Another approach similar to machine user-bound PATs is to generate a single machine user, with a PAT that has permission to everything in the org, but then only allow access to it through reusable workflows provided by your DevOps team. Since reusable workflows are GitHub Actions jobs, any secrets pulled inside them (e.g. from AWS Secrets Manager using OIDC auth on the job workflow ref) are cleared before control is given back to the calling workflow.

This allows your DevOps team to do the work of creating and rotating the PAT once, and then having the various developers use the reusable workflows provided by your DevOps team instead of creating their own workflows and auth setups. If the reusable workflows have been designed properly, the developers won’t be able to easily leak the access token, so the risk of a security breach are lower (although the impact of one is higher, given the wider permissions of the PAT).

The downside is that your DevOps team now has to create reusable workflows that can be used for any job that needs auth in your org.
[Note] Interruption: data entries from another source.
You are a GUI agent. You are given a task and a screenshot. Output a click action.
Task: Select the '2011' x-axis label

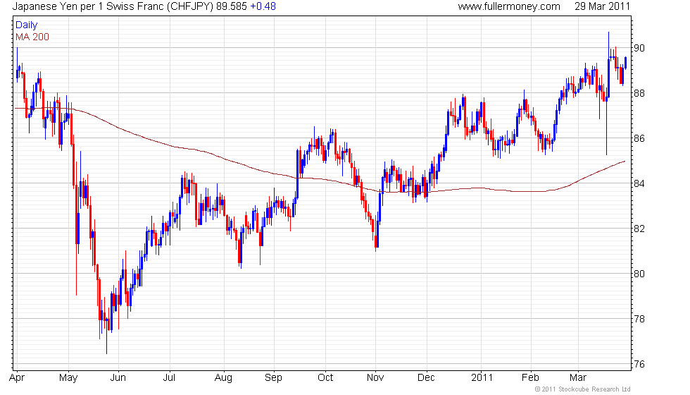(482, 378)
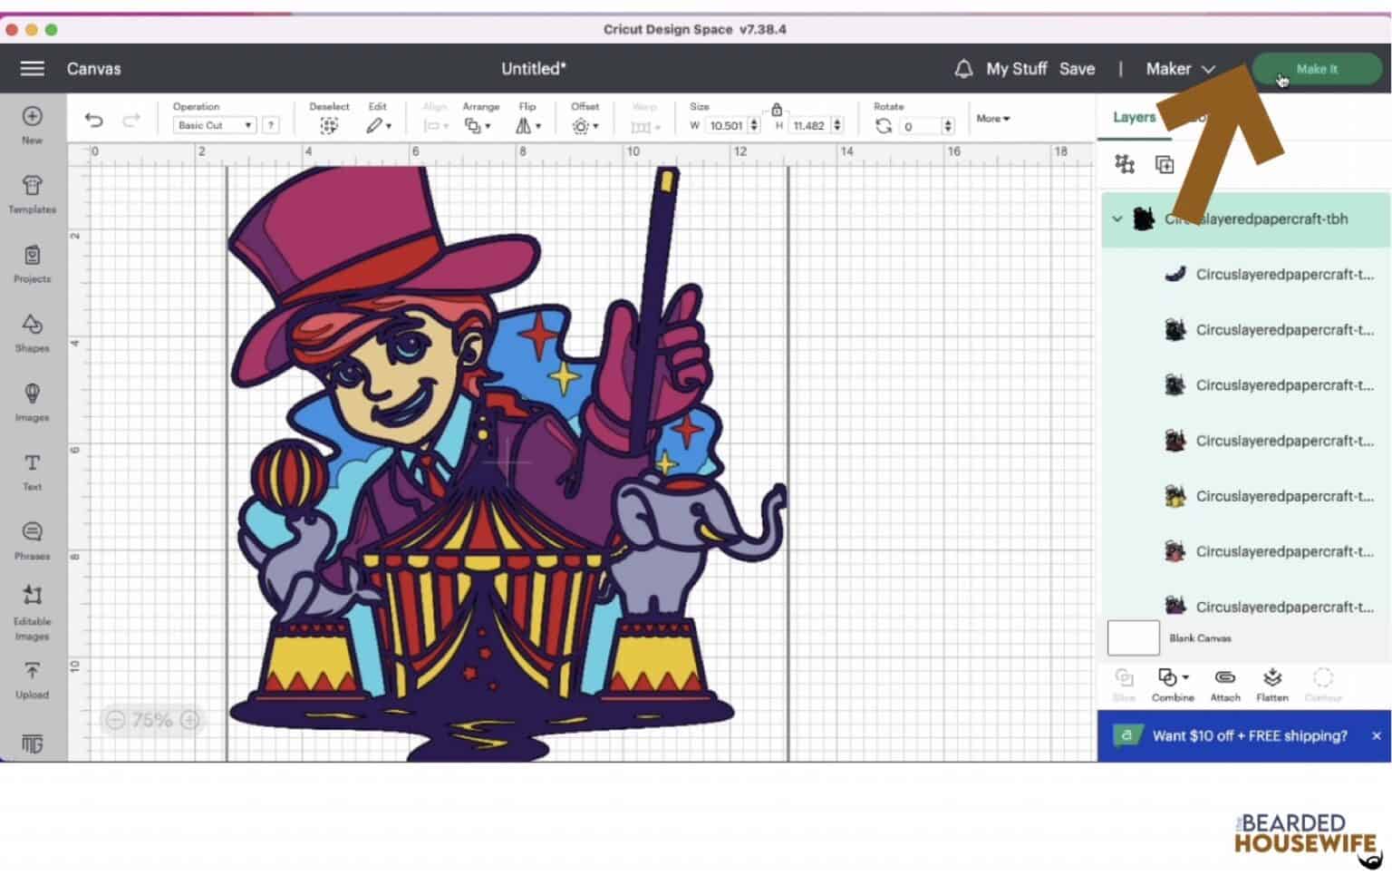Open the Templates panel
The image size is (1392, 885).
pos(32,193)
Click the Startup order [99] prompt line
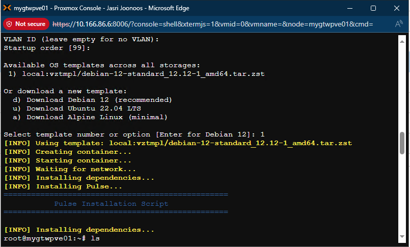This screenshot has width=410, height=247. (x=47, y=48)
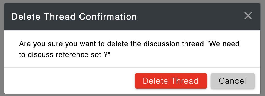Click the words "discussion thread" in the message
The width and height of the screenshot is (265, 96).
[174, 44]
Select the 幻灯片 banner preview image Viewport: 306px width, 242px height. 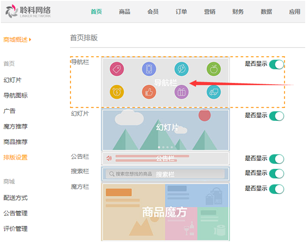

Depending on your needs this might be a huge task, that introduces your DevOps team as blockers for the work of your developers. GitHub Actions are usually difficult to exactly tailor to the needs of many teams, so use this option with care.

ProsCons
[+] Slightly more complicated[-] Forces your DevOps team to create reusable workflows for all workflows that need auth in your org
[+] Security is managed by your DevOps team, as developers can no longer easily leak the PAT[-] Introduces your DevOps team as blockers for a lot of CI work
[+] Single place for auth sotrage makes it easier to rotate for your DevOps team[-] PAT can’t be scoped to the specific needs of each workflow

Option 5 - GitHub App-generated short-lived tokens

The great big final solution, which we have ended up reaching in my current organization, is to build out a GitHub App that generates short-lived installation tokens on-demand. This consists of registering a GitHub App in your organization with access to the repositories you need, and storing its auth in an external system that you design (in our case an AWS Lambda function). That external system is designed to receive an OIDC token from workflows along with the name of the repo they want access to, validate that the source repository should be allowed to access the target repository, and then generate a scoped installation token to send back. This allows workflows to request short-lived tokens on-demand.

This is a significantly more complex system, and requires you to design a security model that manages which repositories can access what repositories with some set of permissions (in our case we require the target repository to contain a file explicitly listing the repos that can have access). It’s a system you’ll have to design yourself (or piggyback on someone who has already done the work), because GitHub doesn’t come with it built in, which also means you’ll be introducing a single point of failure to your workflows. The upside is that you no longer have long-lived PAT tokens floating around your system.

This approach can also be combined with the reusable workflows approach from above, if the OIDC token is verified to have a job workflow ref from your DevOps-managed repository.

ProsCons
[+] Tokens are short-lived and automatically revoked[-] Requires an external custom-designed setup
[+] Tokens are scoped, with limited impact if leaked[-] Far more complex, with a custom security model
[+] Security is managed by your DevOps team, but with great flexibility of use for your developers[-] The external system becomes a single point of failure

Conclusion

Every approach to this problem presents a trade-off between simplicity, security and scalability. If your requirements are simple and involve minimal risk, a user-bound PAT or deploy key might suffice. For organizations prioritizing security and flexibility, setting up a GitHub App with short-lived tokens, potentially combined with reusable workflows, can offer robust control, though with added complexity.

In the DevOps team at my current organization we’ve chosen to implement a GitHub App for on-demand token generation. This offers the best trade-off for our specific situation, and has been received very well by developers — but it’s important that you are aware of the options you have.